(Collected data)
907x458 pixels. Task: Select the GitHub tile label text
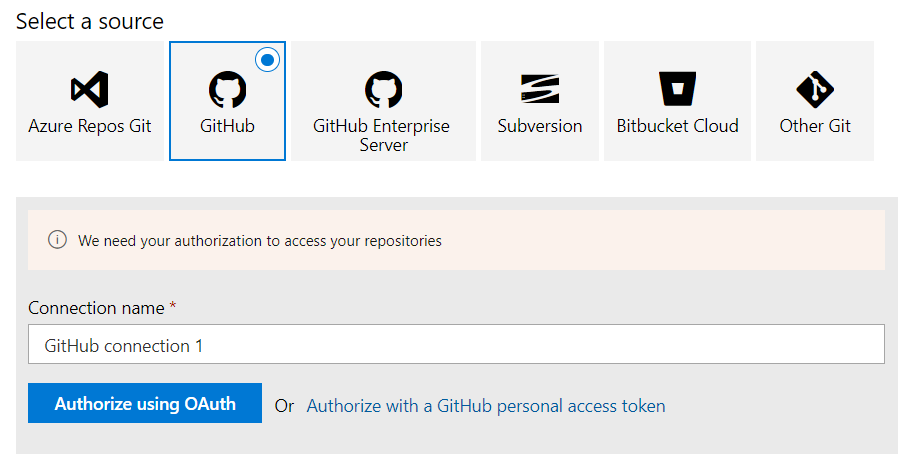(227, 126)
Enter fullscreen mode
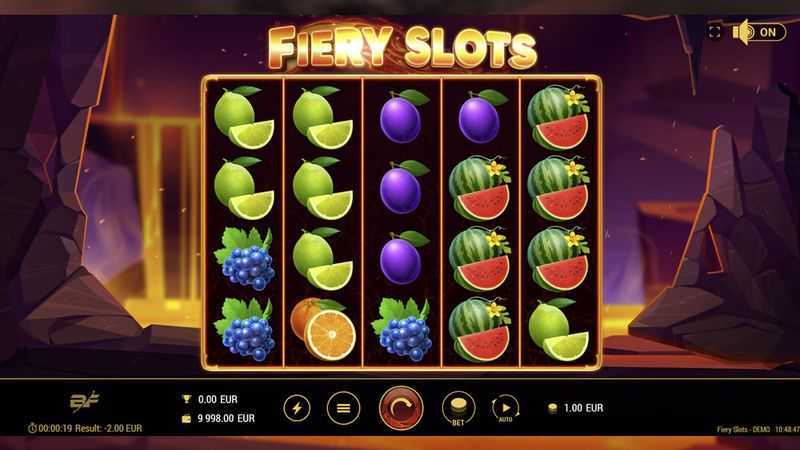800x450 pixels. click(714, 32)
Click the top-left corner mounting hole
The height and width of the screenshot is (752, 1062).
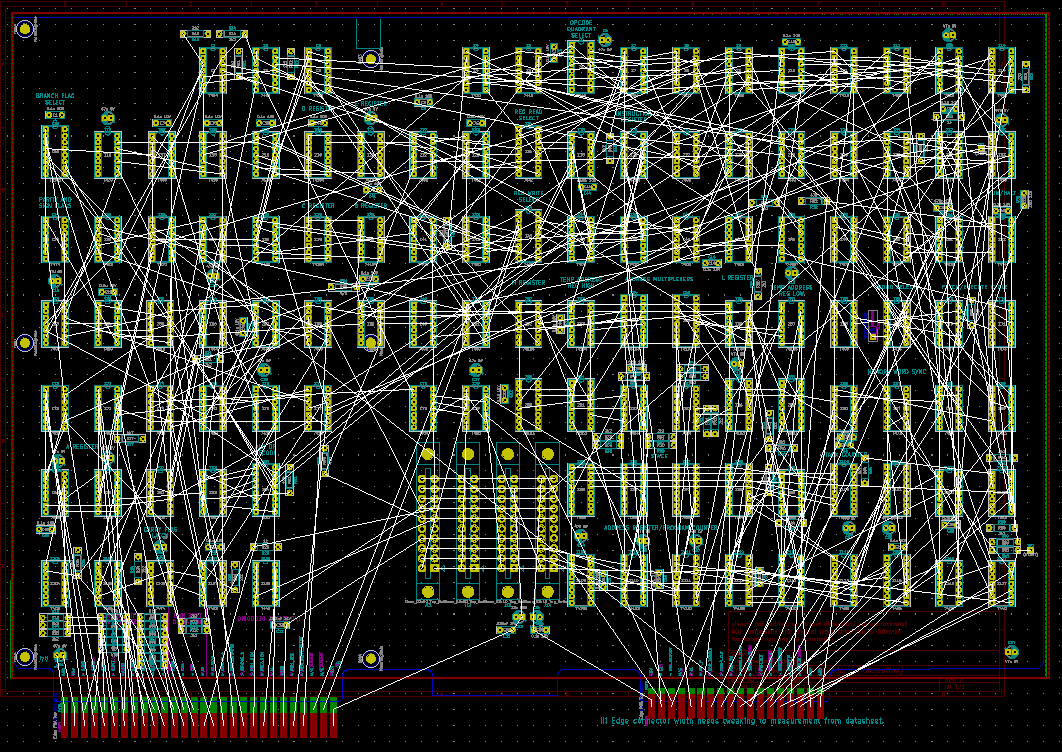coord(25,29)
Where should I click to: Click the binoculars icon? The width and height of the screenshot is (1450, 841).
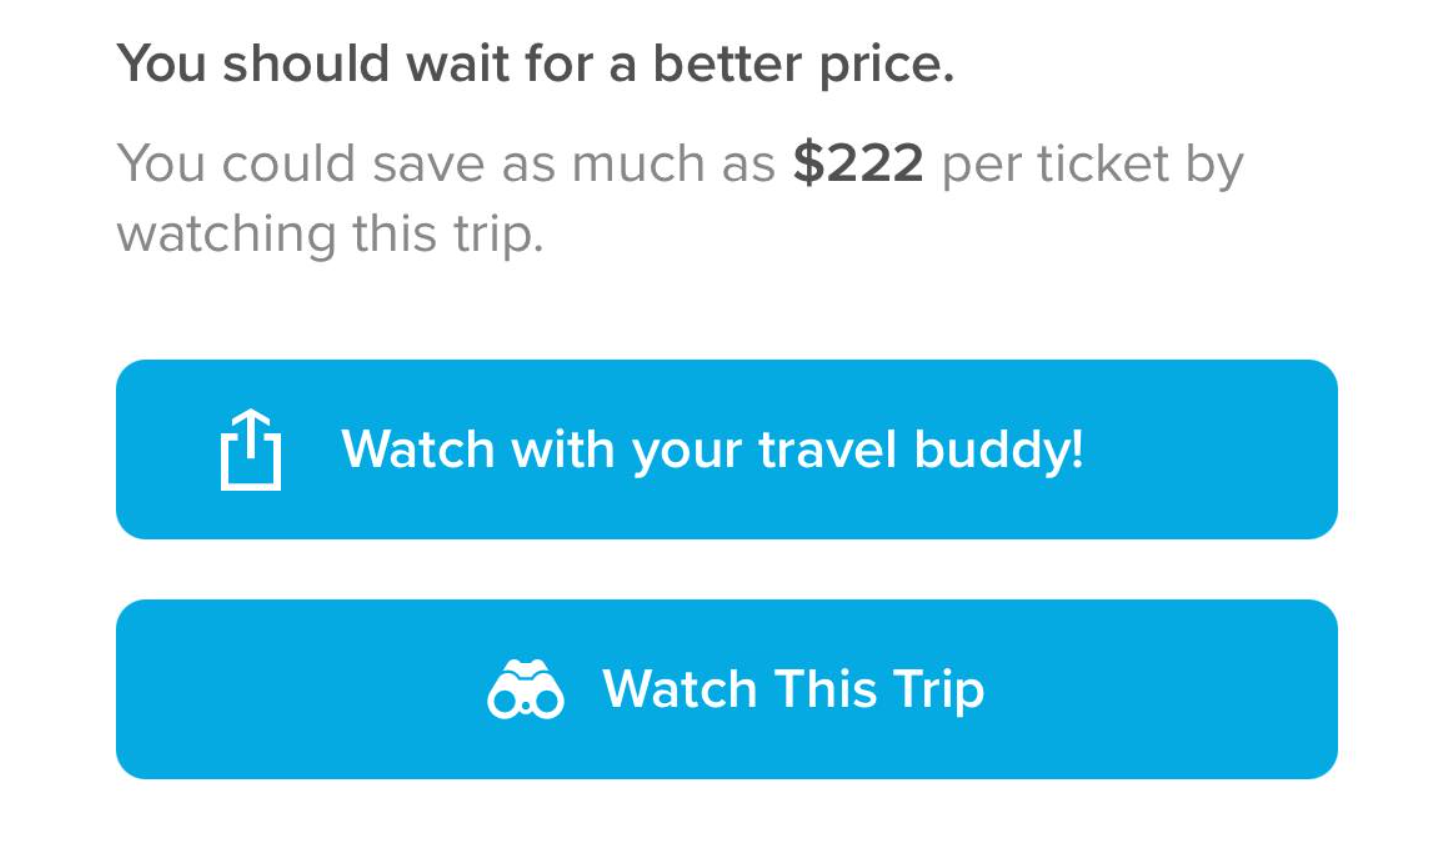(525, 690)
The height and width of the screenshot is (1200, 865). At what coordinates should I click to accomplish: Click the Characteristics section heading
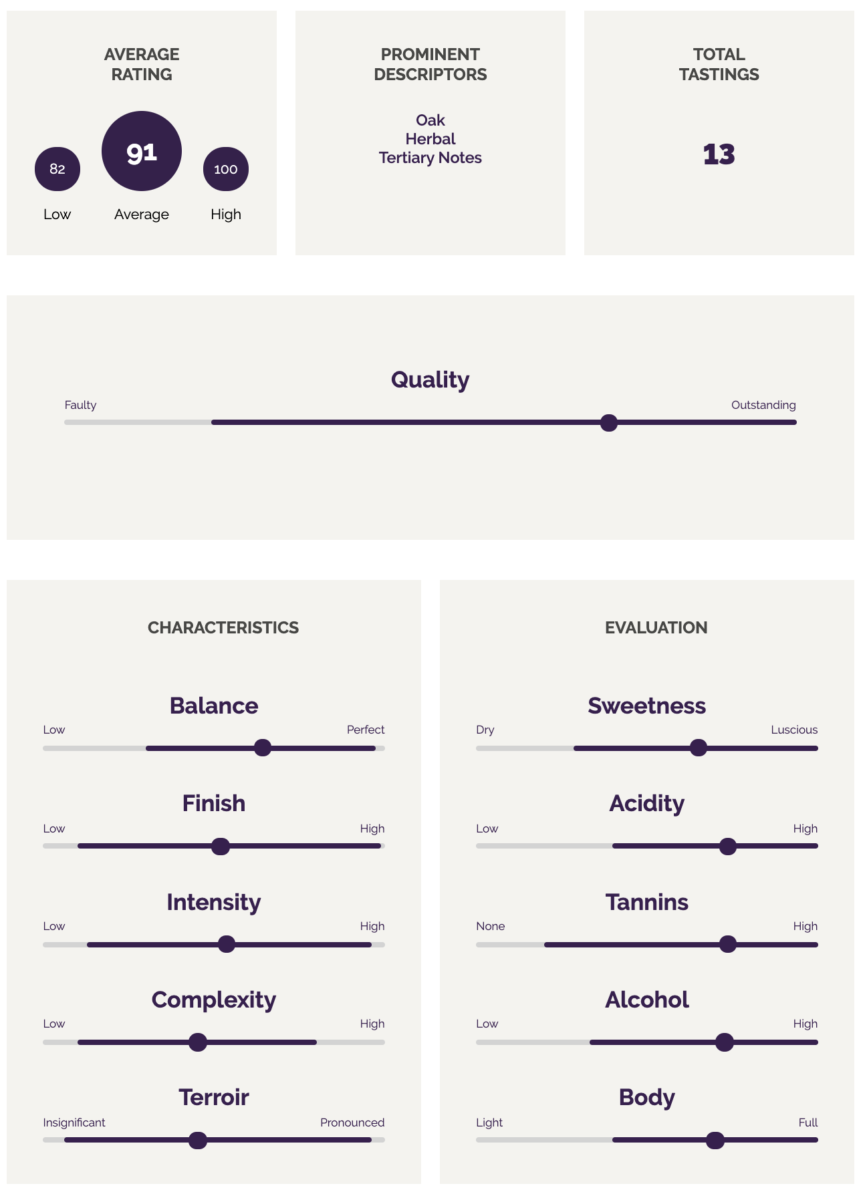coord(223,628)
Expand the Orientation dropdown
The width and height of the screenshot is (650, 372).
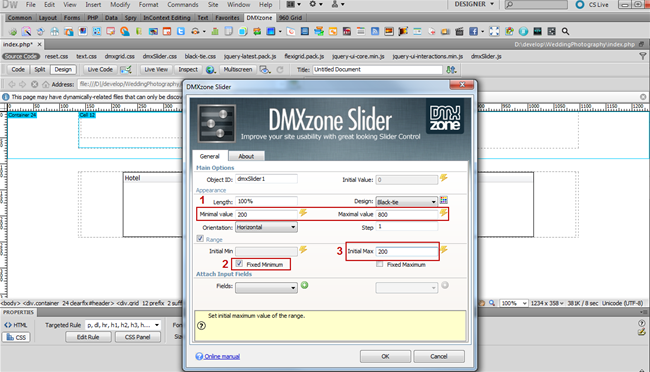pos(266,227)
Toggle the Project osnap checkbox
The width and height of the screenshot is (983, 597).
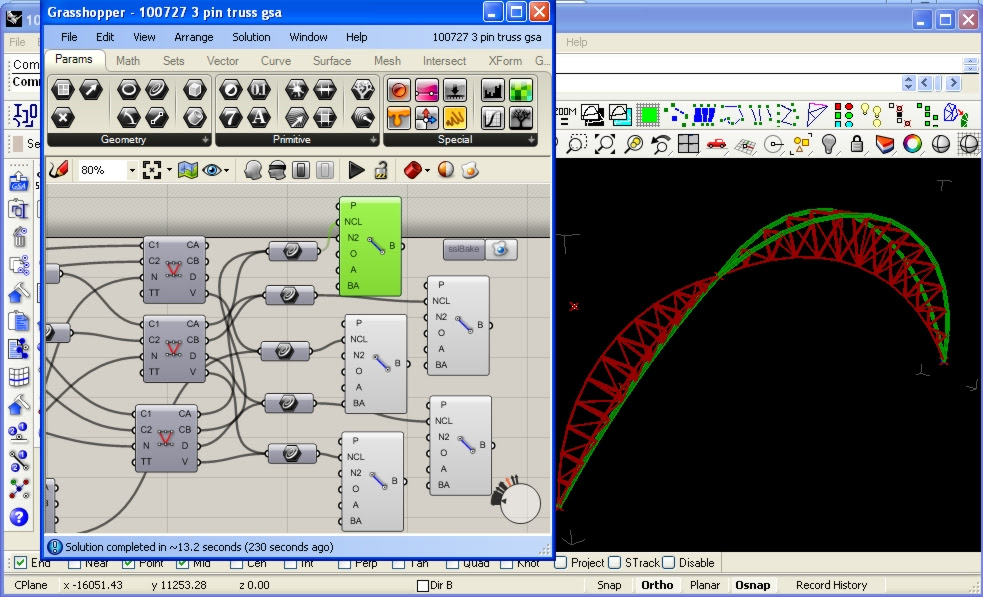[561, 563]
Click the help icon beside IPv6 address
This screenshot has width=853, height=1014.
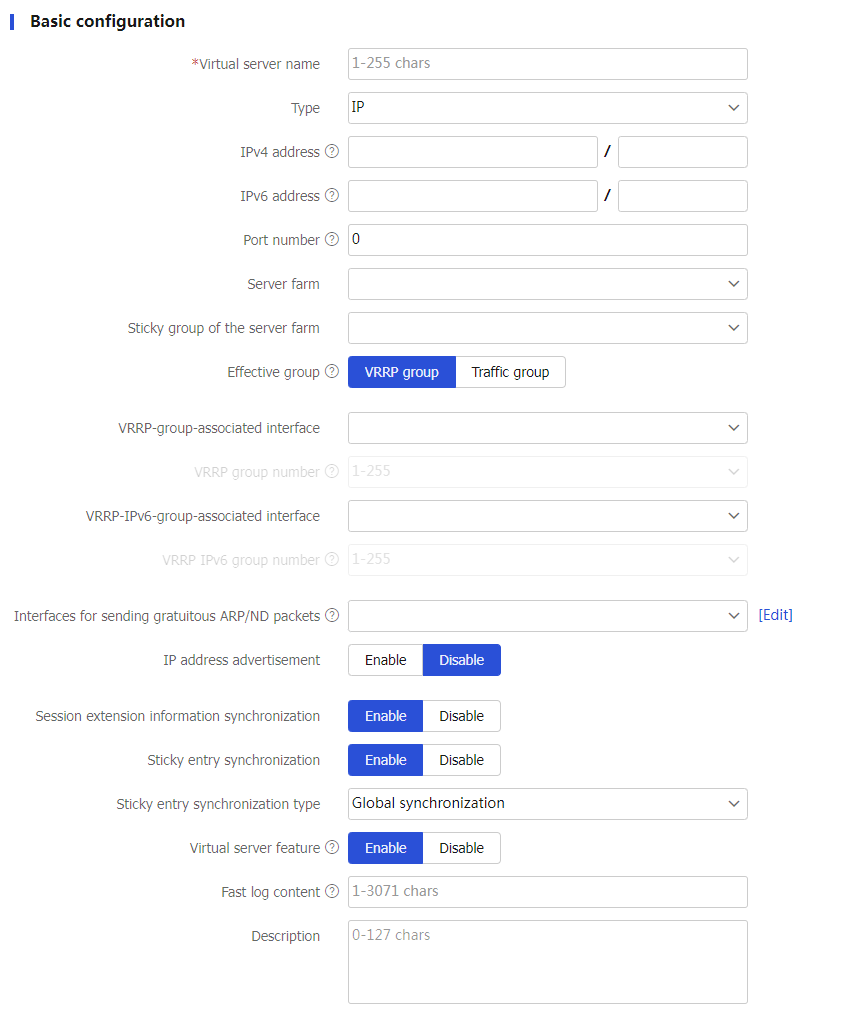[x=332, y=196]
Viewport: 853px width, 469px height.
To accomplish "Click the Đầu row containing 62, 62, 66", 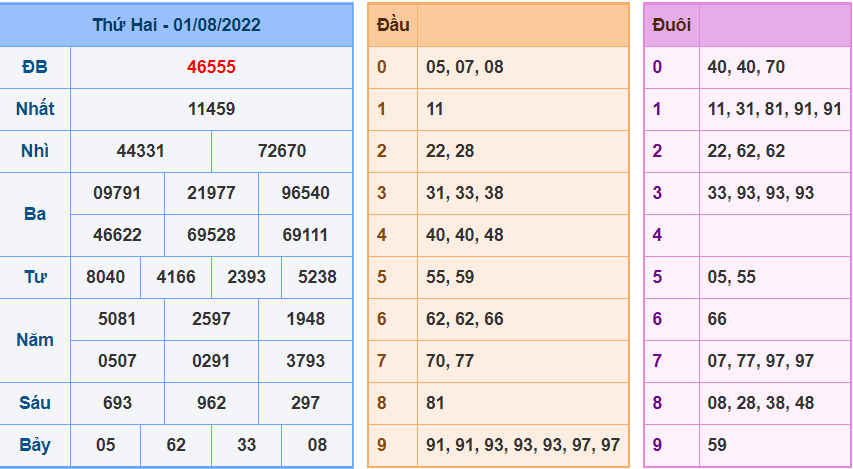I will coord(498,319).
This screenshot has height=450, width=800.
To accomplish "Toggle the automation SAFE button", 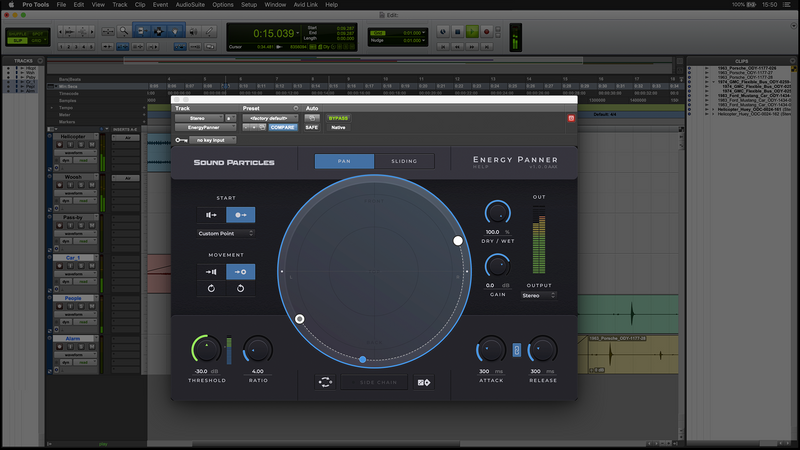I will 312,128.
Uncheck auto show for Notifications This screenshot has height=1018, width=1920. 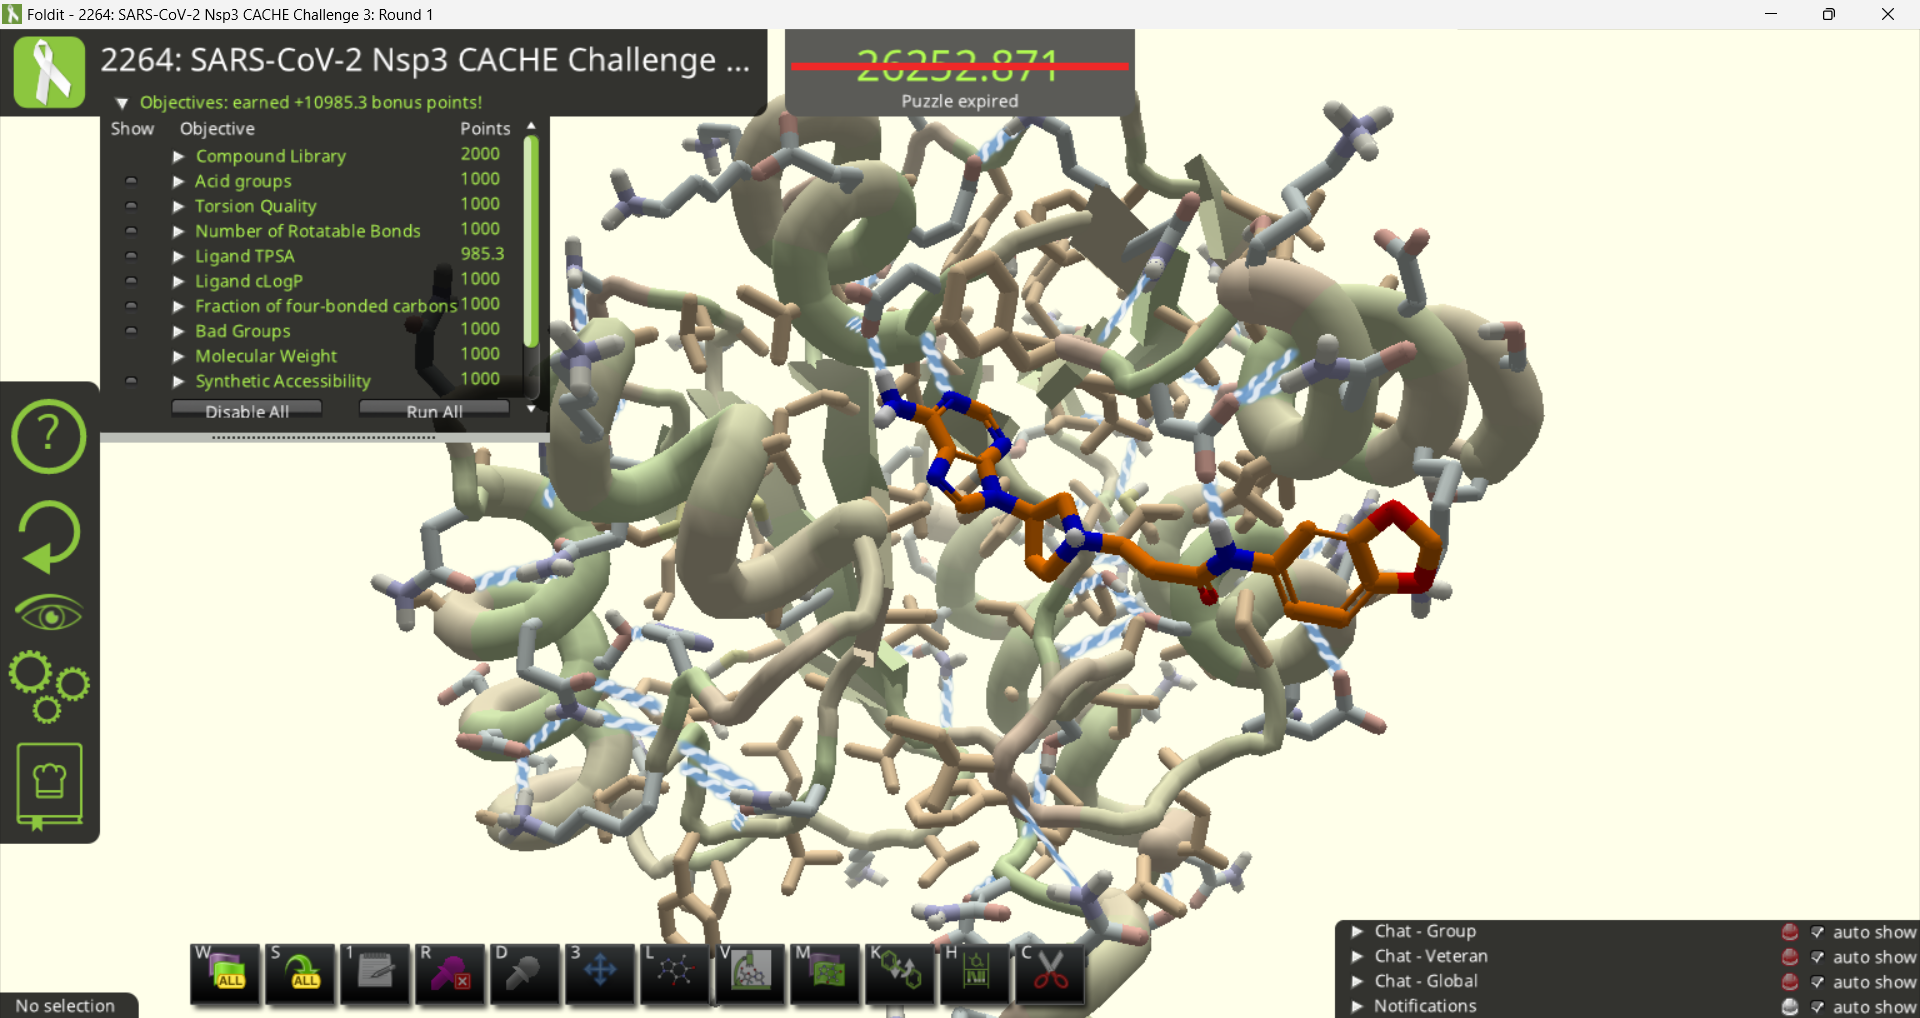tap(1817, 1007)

● Instructions for the task: The answer is the lines above from the one with "The height and width of the screenshot is (752, 1062)." to the one with "Viewport: 853px width, 469px height.", set down exactly, with no pictures.

● Solution to this exercise:
The height and width of the screenshot is (752, 1062).
coord(25,29)
Where should I click to: Click the binoculars icon? The width and height of the screenshot is (1450, 841).
(525, 690)
The height and width of the screenshot is (1200, 865). At what coordinates should I click to accomplish: Click the Characteristics section heading
coord(223,628)
Expand the Orientation dropdown
The width and height of the screenshot is (650, 372).
pos(266,227)
Toggle the Project osnap checkbox
The width and height of the screenshot is (983, 597).
[561, 563]
Click the help icon beside IPv6 address
This screenshot has width=853, height=1014.
[x=332, y=196]
Viewport: 853px width, 469px height.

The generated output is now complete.